The Dream of America

EXHIBIT CLOSED FOR A NEW AND EXCITING EXPERIENCE TO BE DEBUTED IN FALL 2023. 

We are proud to announce that we have received a grant from the Institute of Museum and Library Services (IMLS). The Institute of Museum and Library Services is the primary source of federal support for the nation’s libraries and museums. They advance, support, and empower America’s museums, libraries, and related organizations through grant making, research, and policy development. Their vision is a nation where museums and libraries work together to transform the lives of individuals and communities.
We are using this grant to re-do our beloved exhibit Dream of America into We Are America. We are revitalizing our core exhibit to better address current community concerns, reflect updated scholarship, and contemporary best practices for museum exhibitions. We Are America will present a more holistic portrayal of the immigrant experience by incorporating diverse viewpoints from a number of our 43 first-voice ethnic museum peers in the Chicago Cultural Alliance (CCA), representing more than 30 cultures, and bringing the exhibit up-to-date with present-day immigration trends and scholarship. We will introduce new interactive and digital features, along with opportunities for community-created content, and improve preservation methods for artifacts on exhibit. We Are America will demonstrate that immigration to Chicago has shaped every ethnic group’s lived experience here, and in return, immigrants have changed and continue to change the very nature of the city, using Swedish-Americans and Chicago as a microcosm through which to examine immigration to the United States writ large. While the Swedish-American story shares many similarities with other immigrant groups, it in no way represents all immigrants’ experiences.

 

Swedish Immigration to Chicago

dream-of-americaOur main exhibit, The Dream of America: Swedish Immigration to Chicago, was located on the second floor of the Museum. The exhibit explores the struggles and triumphs of the Swedish immigrant experience and asks the question: would you leave home today in search of a better tomorrow?

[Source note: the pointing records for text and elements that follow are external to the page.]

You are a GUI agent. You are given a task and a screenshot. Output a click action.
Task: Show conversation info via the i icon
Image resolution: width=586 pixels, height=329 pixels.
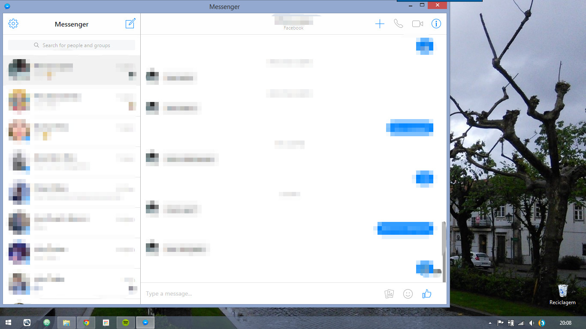pos(436,24)
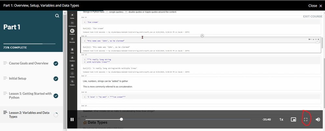This screenshot has width=325, height=131.
Task: Open Workspace in Databricks sidebar
Action: pyautogui.click(x=72, y=23)
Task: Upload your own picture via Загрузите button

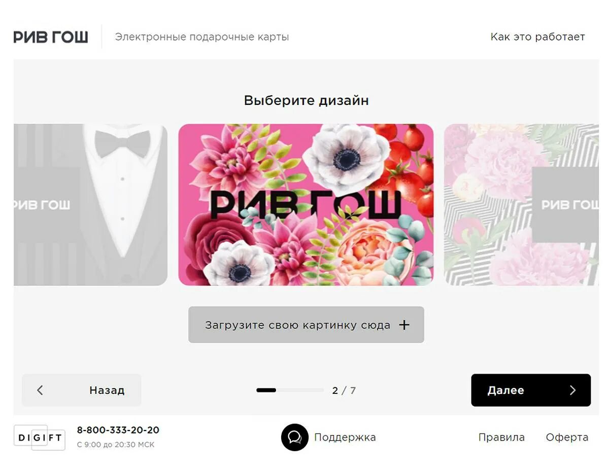Action: pos(306,325)
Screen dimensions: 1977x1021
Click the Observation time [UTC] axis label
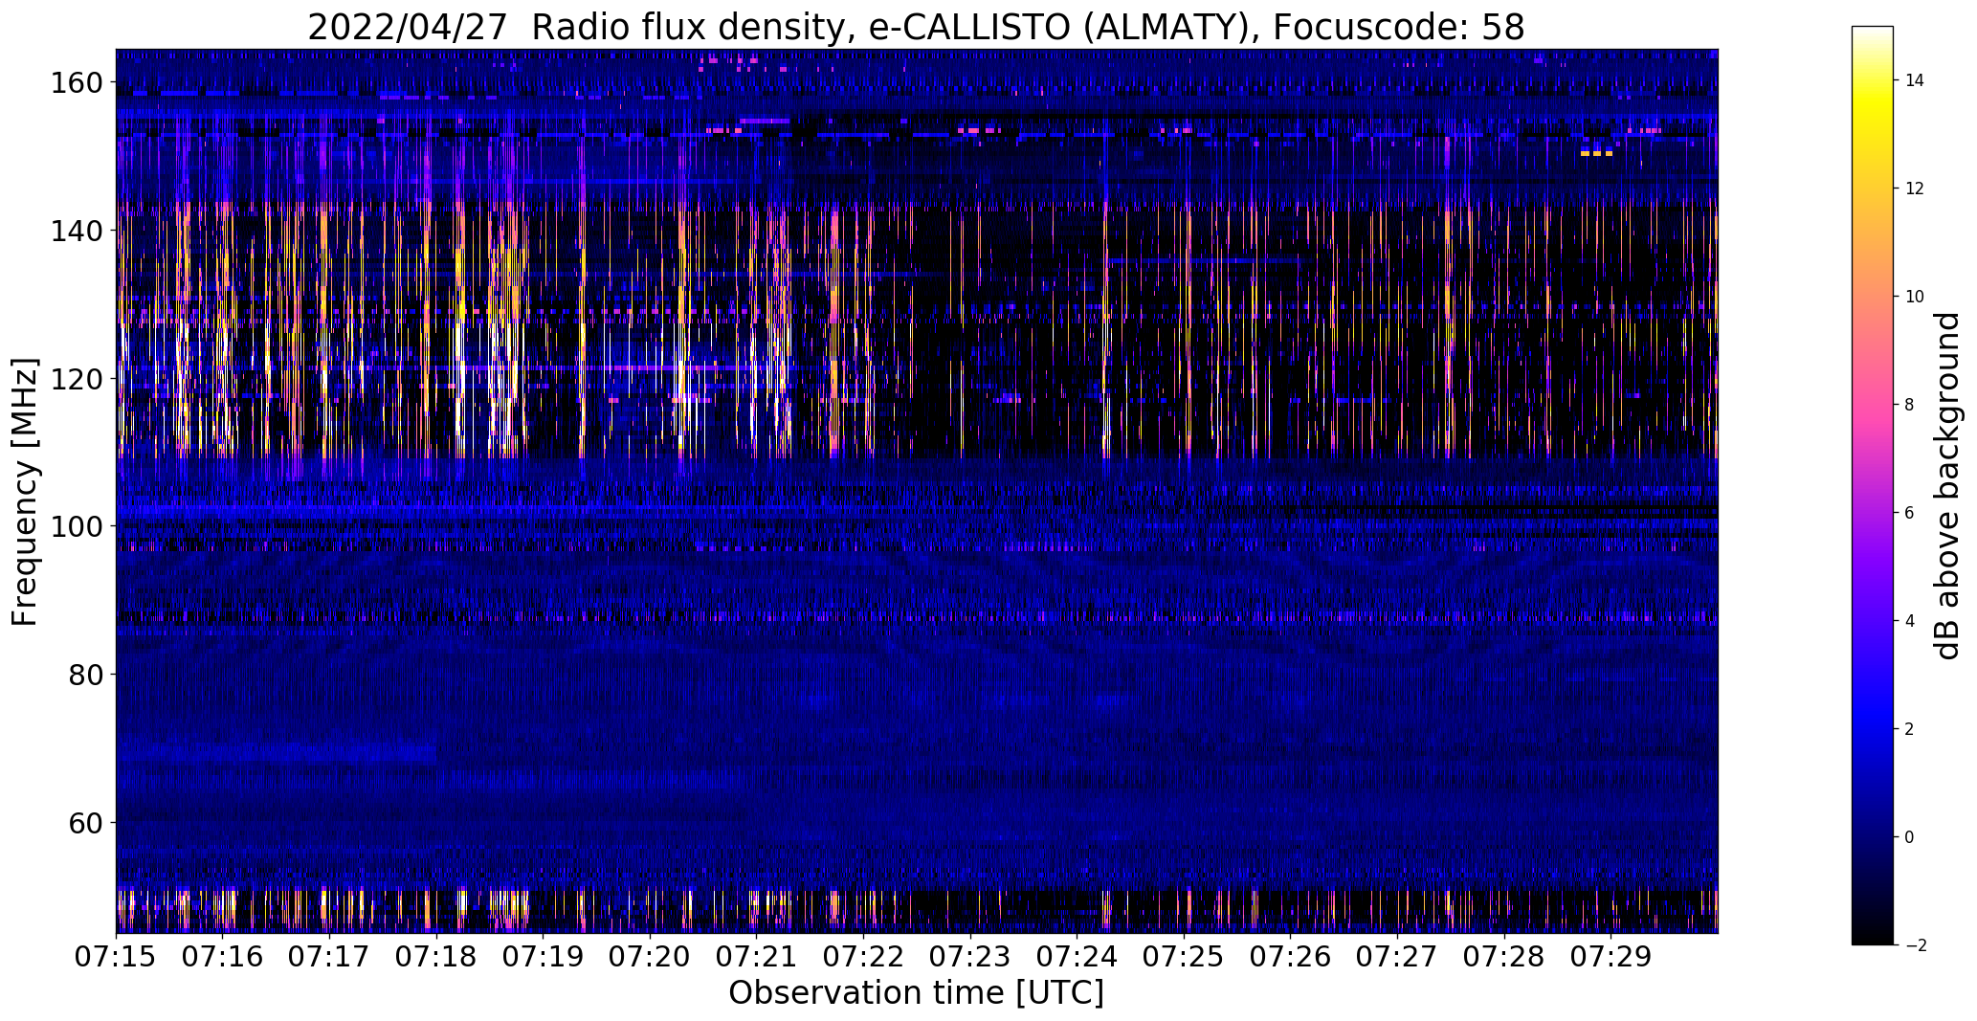coord(916,993)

The exhibit follows Swedish immigrants from the arduous journey to the new world to building a life and community in Chicago. It examines topics such as why so many Swedes left their homeland and what they packed for their voyage, as well as careers they chose in the Chicago area and the social lives within their immigrant communities. Visitors will encounter authentic artifacts that reflect the experiences and perspectives of immigrants – from household items they brought from Sweden and travel items such as passports and steamship tickets to memorabilia from Chicago-based Swedish-American organizations and Swedish folk crafts produced in the United States and abroad.

Visitors meet many characters within the exhibit, including, Stina Olofsdotter, who is helping her son prepare for his journey to America in 1868; Karl Karlson, whose family arrives in New York in 1893; and Elin Hedman and her daughter Birgitta who passed through Ellis Island in 1924.